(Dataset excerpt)
+===+

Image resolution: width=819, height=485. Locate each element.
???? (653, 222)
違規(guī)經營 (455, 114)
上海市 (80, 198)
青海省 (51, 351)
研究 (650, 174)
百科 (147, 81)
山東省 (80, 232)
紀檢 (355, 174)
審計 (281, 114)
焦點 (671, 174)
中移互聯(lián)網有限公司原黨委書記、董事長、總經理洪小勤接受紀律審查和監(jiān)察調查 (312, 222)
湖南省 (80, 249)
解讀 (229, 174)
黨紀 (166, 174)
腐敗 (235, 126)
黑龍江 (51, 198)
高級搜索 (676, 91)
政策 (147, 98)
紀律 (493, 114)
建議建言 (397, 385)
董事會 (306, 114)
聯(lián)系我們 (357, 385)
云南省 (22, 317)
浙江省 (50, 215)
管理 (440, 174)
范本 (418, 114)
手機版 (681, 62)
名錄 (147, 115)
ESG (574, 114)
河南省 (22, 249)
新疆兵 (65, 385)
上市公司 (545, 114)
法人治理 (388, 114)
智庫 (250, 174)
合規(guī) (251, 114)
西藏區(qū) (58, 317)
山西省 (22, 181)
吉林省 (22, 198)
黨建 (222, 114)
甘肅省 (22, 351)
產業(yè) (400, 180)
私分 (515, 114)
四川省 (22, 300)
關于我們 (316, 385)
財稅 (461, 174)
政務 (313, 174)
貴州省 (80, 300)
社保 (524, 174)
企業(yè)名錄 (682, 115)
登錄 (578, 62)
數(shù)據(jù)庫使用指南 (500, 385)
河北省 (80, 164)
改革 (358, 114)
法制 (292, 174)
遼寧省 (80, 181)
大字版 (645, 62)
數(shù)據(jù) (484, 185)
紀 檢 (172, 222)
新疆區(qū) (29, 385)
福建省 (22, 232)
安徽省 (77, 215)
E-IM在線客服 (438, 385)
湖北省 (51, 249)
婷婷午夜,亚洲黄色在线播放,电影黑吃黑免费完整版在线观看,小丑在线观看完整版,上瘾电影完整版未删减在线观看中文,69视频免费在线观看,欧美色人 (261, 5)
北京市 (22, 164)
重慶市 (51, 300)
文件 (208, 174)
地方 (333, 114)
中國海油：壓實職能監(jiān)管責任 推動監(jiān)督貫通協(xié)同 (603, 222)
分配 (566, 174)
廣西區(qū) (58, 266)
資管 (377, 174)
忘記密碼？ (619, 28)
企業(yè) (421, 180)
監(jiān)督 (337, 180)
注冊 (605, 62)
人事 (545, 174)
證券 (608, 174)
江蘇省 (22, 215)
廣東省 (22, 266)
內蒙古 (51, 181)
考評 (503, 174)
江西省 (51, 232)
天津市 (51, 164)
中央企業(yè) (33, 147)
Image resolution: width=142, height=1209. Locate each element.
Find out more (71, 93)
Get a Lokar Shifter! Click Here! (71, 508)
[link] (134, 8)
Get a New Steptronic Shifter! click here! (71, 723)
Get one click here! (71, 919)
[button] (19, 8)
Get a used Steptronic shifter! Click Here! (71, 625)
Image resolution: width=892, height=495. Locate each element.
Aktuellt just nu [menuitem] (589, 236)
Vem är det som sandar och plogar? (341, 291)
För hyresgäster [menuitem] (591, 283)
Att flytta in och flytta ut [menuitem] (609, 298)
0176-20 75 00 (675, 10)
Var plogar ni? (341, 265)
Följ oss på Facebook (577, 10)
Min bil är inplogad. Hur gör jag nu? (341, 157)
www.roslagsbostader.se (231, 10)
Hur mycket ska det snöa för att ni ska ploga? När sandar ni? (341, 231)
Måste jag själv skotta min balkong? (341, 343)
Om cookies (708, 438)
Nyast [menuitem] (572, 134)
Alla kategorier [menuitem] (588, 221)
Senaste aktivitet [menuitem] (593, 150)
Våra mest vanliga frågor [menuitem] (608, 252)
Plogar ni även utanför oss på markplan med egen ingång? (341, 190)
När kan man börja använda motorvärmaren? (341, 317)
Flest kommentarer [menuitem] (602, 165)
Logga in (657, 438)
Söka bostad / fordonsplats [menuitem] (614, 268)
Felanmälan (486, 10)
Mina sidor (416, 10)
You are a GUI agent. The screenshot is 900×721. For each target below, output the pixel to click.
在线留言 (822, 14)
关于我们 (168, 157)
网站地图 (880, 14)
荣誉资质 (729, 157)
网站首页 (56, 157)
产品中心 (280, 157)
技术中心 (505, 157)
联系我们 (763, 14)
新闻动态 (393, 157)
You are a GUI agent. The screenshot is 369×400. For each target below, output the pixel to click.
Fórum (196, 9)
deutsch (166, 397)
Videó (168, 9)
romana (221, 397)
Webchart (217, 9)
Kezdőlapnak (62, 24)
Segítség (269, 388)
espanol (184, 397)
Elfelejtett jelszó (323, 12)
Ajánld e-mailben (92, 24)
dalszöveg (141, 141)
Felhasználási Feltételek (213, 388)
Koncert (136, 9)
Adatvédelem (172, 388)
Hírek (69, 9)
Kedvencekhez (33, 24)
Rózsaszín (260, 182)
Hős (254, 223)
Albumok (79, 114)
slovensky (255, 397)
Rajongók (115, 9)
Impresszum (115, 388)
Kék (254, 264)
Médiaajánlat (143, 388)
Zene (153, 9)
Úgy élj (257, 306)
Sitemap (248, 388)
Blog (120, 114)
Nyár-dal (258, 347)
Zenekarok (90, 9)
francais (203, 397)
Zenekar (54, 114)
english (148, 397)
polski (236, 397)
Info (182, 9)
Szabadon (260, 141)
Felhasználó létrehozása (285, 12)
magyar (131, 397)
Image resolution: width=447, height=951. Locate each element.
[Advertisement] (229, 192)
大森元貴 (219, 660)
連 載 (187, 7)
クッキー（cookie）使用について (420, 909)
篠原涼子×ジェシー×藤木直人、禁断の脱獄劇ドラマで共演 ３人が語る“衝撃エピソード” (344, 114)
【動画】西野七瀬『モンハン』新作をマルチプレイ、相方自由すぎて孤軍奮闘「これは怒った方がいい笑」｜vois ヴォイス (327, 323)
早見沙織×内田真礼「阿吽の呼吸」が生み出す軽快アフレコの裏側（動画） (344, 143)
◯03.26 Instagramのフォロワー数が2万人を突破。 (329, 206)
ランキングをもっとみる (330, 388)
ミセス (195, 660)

+===+

-- Given task --
Rewrite every line of the records above, switching "Locate" to "Find" wherever it occurs and leaving everything else unchanged.

-- Output of the exercise --
Image resolution: width=819, height=485. Find each element.
???? (653, 222)
違規(guī)經營 (455, 114)
上海市 (80, 198)
青海省 (51, 351)
研究 (650, 174)
百科 (147, 81)
山東省 (80, 232)
紀檢 (355, 174)
審計 (281, 114)
焦點 (671, 174)
中移互聯(lián)網有限公司原黨委書記、董事長、總經理洪小勤接受紀律審查和監(jiān)察調查 (312, 222)
湖南省 (80, 249)
解讀 (229, 174)
黨紀 (166, 174)
腐敗 (235, 126)
黑龍江 (51, 198)
高級搜索 (676, 91)
政策 (147, 98)
紀律 (493, 114)
建議建言 (397, 385)
董事會 (306, 114)
聯(lián)系我們 (357, 385)
云南省 (22, 317)
浙江省 (50, 215)
管理 (440, 174)
范本 (418, 114)
手機版 (681, 62)
名錄 (147, 115)
ESG (574, 114)
河南省 (22, 249)
新疆兵 (65, 385)
上市公司 (545, 114)
法人治理 (388, 114)
智庫 (250, 174)
合規(guī) (251, 114)
西藏區(qū) (58, 317)
山西省 (22, 181)
吉林省 (22, 198)
黨建 (222, 114)
甘肅省 (22, 351)
產業(yè) (400, 180)
私分 (515, 114)
四川省 (22, 300)
關于我們 (316, 385)
財稅 (461, 174)
政務 (313, 174)
貴州省 (80, 300)
社保 (524, 174)
企業(yè)名錄 (682, 115)
登錄 (578, 62)
數(shù)據(jù)庫使用指南 (500, 385)
河北省 (80, 164)
改革 (358, 114)
法制 (292, 174)
遼寧省 (80, 181)
大字版 (645, 62)
數(shù)據(jù) (484, 185)
紀 檢 (172, 222)
新疆區(qū) (29, 385)
福建省 (22, 232)
安徽省 (77, 215)
E-IM在線客服 (438, 385)
湖北省 (51, 249)
婷婷午夜,亚洲黄色在线播放,电影黑吃黑免费完整版在线观看,小丑在线观看完整版,上瘾电影完整版未删减在线观看中文,69视频免费在线观看,欧美色人 (261, 5)
北京市 (22, 164)
重慶市 (51, 300)
文件 (208, 174)
地方 (333, 114)
中國海油：壓實職能監(jiān)管責任 推動監(jiān)督貫通協(xié)同 (603, 222)
分配 (566, 174)
廣西區(qū) (58, 266)
資管 (377, 174)
忘記密碼？ (619, 28)
企業(yè) (421, 180)
監(jiān)督 (337, 180)
注冊 (605, 62)
人事 (545, 174)
證券 (608, 174)
江蘇省 (22, 215)
廣東省 (22, 266)
內蒙古 (51, 181)
考評 (503, 174)
江西省 (51, 232)
天津市 (51, 164)
中央企業(yè) (33, 147)
Image resolution: width=142, height=1209. Find each element.
Find out more (71, 93)
Get a Lokar Shifter! Click Here! (71, 508)
[link] (134, 8)
Get a New Steptronic Shifter! click here! (71, 723)
Get one click here! (71, 919)
[button] (19, 8)
Get a used Steptronic shifter! Click Here! (71, 625)
Image resolution: width=892, height=495. Find each element.
Aktuellt just nu [menuitem] (589, 236)
Vem är det som sandar och plogar? (341, 291)
För hyresgäster [menuitem] (591, 283)
Att flytta in och flytta ut [menuitem] (609, 298)
0176-20 75 00 (675, 10)
Var plogar ni? (341, 265)
Följ oss på Facebook (577, 10)
Min bil är inplogad. Hur gör jag nu? (341, 157)
www.roslagsbostader.se (231, 10)
Hur mycket ska det snöa för att ni ska ploga? När sandar ni? (341, 231)
Måste jag själv skotta min balkong? (341, 343)
Om cookies (708, 438)
Nyast [menuitem] (572, 134)
Alla kategorier [menuitem] (588, 221)
Senaste aktivitet [menuitem] (593, 150)
Våra mest vanliga frågor [menuitem] (608, 252)
Plogar ni även utanför oss på markplan med egen ingång? (341, 190)
När kan man börja använda motorvärmaren? (341, 317)
Flest kommentarer [menuitem] (602, 165)
Logga in (657, 438)
Söka bostad / fordonsplats [menuitem] (614, 268)
Felanmälan (486, 10)
Mina sidor (416, 10)
You are a GUI agent. The screenshot is 900×721. For each target below, output the pixel to click.
在线留言 (822, 14)
关于我们 (168, 157)
网站地图 (880, 14)
荣誉资质 (729, 157)
网站首页 (56, 157)
产品中心 (280, 157)
技术中心 (505, 157)
联系我们 (763, 14)
新闻动态 (393, 157)
You are a GUI agent. The screenshot is 369×400. For each target below, output the pixel to click.
Fórum (196, 9)
deutsch (166, 397)
Videó (168, 9)
romana (221, 397)
Webchart (217, 9)
Kezdőlapnak (62, 24)
Segítség (269, 388)
espanol (184, 397)
Elfelejtett jelszó (323, 12)
Ajánld e-mailben (92, 24)
dalszöveg (141, 141)
Felhasználási Feltételek (213, 388)
Koncert (136, 9)
Adatvédelem (172, 388)
Hírek (69, 9)
Kedvencekhez (33, 24)
Rózsaszín (260, 182)
Hős (254, 223)
Albumok (79, 114)
slovensky (255, 397)
Rajongók (115, 9)
Impresszum (115, 388)
Kék (254, 264)
Médiaajánlat (143, 388)
Zene (153, 9)
Úgy élj (257, 306)
Sitemap (248, 388)
Blog (120, 114)
Nyár-dal (258, 347)
Zenekarok (90, 9)
francais (203, 397)
Zenekar (54, 114)
english (148, 397)
polski (236, 397)
Info (182, 9)
Szabadon (260, 141)
Felhasználó létrehozása (285, 12)
magyar (131, 397)
Image resolution: width=447, height=951. Find each element.
[Advertisement] (229, 192)
大森元貴 (219, 660)
連 載 (187, 7)
クッキー（cookie）使用について (420, 909)
篠原涼子×ジェシー×藤木直人、禁断の脱獄劇ドラマで共演 ３人が語る“衝撃エピソード” (344, 114)
【動画】西野七瀬『モンハン』新作をマルチプレイ、相方自由すぎて孤軍奮闘「これは怒った方がいい笑」｜vois ヴォイス (327, 323)
早見沙織×内田真礼「阿吽の呼吸」が生み出す軽快アフレコの裏側（動画） (344, 143)
◯03.26 Instagramのフォロワー数が2万人を突破。 (329, 206)
ランキングをもっとみる (330, 388)
ミセス (195, 660)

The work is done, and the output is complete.